The above examples illustrate types of challenges groups could tackle, but you should theme them however you want. A D&D-style dungeon? A puzzle game? A military tactics simulator? Space exploration? Any style is okay, although it must be agent-based. We also recommend that you do not make the world overly convoluted given the relatively short duration of this project.

Autonomous Agent Modules

The above worlds all have agents moving through them. These can be in the form of players (see next section) or those agents can be autonomous. Some groups will be building capabilities for autonomous agents. Some possible modules for autonomous agents include:

• Manual AI that must be coded in C++ for a given game, but comes with a large toolbox of pre-defined behaviors for things like finding the shortest path, intercepting another agent, patrolling a given area, etc. It should be a non-trivial set of available behaviors that are designed in coordination with the needs of the world teams.
• Dynamic / Programmable (Interpreter). In this case you wouldn’t build all of the behavior tools yourself, instead you would write a language to let the end-user do so more easily. The world would specify the methods by which agents can interact with it, and these would be commands in your language.

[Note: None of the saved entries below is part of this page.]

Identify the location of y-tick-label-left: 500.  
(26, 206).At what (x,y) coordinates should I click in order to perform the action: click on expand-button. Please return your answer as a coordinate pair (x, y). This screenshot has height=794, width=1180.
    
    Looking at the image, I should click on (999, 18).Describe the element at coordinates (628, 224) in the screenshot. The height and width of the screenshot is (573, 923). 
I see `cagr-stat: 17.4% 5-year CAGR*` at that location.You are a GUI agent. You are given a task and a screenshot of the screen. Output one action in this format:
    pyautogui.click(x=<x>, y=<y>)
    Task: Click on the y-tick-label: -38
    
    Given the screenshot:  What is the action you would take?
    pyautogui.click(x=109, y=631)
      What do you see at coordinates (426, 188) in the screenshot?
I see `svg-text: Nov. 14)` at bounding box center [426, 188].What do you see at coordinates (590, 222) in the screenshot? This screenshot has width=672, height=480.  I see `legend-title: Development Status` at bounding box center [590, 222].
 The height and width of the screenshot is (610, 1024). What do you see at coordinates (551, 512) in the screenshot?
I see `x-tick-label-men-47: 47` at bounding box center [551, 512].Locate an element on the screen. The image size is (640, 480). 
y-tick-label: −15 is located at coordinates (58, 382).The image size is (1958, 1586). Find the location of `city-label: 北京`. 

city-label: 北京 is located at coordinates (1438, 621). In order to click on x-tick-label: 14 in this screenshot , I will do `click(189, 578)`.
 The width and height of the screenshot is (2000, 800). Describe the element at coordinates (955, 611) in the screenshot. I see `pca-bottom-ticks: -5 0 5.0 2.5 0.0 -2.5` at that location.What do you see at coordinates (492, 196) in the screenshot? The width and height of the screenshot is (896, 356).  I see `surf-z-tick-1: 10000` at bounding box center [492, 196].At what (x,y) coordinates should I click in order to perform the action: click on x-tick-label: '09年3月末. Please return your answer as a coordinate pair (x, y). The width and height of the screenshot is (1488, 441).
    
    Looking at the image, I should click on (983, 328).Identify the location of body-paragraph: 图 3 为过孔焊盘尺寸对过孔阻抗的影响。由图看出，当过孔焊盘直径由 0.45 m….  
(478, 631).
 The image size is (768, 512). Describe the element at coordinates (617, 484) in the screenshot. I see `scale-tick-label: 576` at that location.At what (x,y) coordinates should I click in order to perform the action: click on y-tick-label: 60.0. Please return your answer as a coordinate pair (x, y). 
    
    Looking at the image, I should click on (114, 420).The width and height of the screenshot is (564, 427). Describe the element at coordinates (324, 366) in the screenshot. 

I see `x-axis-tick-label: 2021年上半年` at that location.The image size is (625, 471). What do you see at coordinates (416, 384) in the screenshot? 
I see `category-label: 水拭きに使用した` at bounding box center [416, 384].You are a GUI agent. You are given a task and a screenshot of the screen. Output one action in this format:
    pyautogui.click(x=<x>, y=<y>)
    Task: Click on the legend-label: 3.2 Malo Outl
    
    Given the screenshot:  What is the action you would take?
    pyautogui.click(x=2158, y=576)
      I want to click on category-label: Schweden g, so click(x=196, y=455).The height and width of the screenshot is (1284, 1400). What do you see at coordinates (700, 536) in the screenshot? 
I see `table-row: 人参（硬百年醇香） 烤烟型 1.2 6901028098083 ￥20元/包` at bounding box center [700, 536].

Your module would be able to load a config file and convert it into an agent.
• Machine Learning AI - this would be an AI system that is trained in the given world type. The underlying representation can be whichever one you are most interested in or familiar with, such as neural networks, evolved agents, etc. One challenge associated with this project type is that you will likely want to make use of an external library that you would need to find and learn.

Interface Modules

Interface modules provide mechanisms for the system user to interact with or at least observe the results of the world and agents. Some interfaces may give the user control over an agent, while others would simply collect data and either display it to the screen or at least save it to file. More specific options might include:

• A 3D first-person interface to control an agent. Such a project would require you to learn an external 3D graphics library in C++, such as Ogre, Raylib, or even OpenGL.
• A web-interface to control an agent. While this project would probably focus more on a top-down view of the world, it would be fully accessible on the web. This project would require you to learn a C++-to-WebAssembly compiler like Emscripten.
• A network-based interface. This project would allow a user to control an agent from over a network, and ideally allow many different users to all interact with the same world. It would require students to identify and learn an external networking library, and pay attention to network security.
• A data-collection and analysis module. This project wouldn’t build an interface to an agent, but it would collect substantial information from a run. For example, it might track the density of where different types of agents spend their time, or catalog the interactions among agents.

Other types of user-interfaces could also be available and can be proposed by students.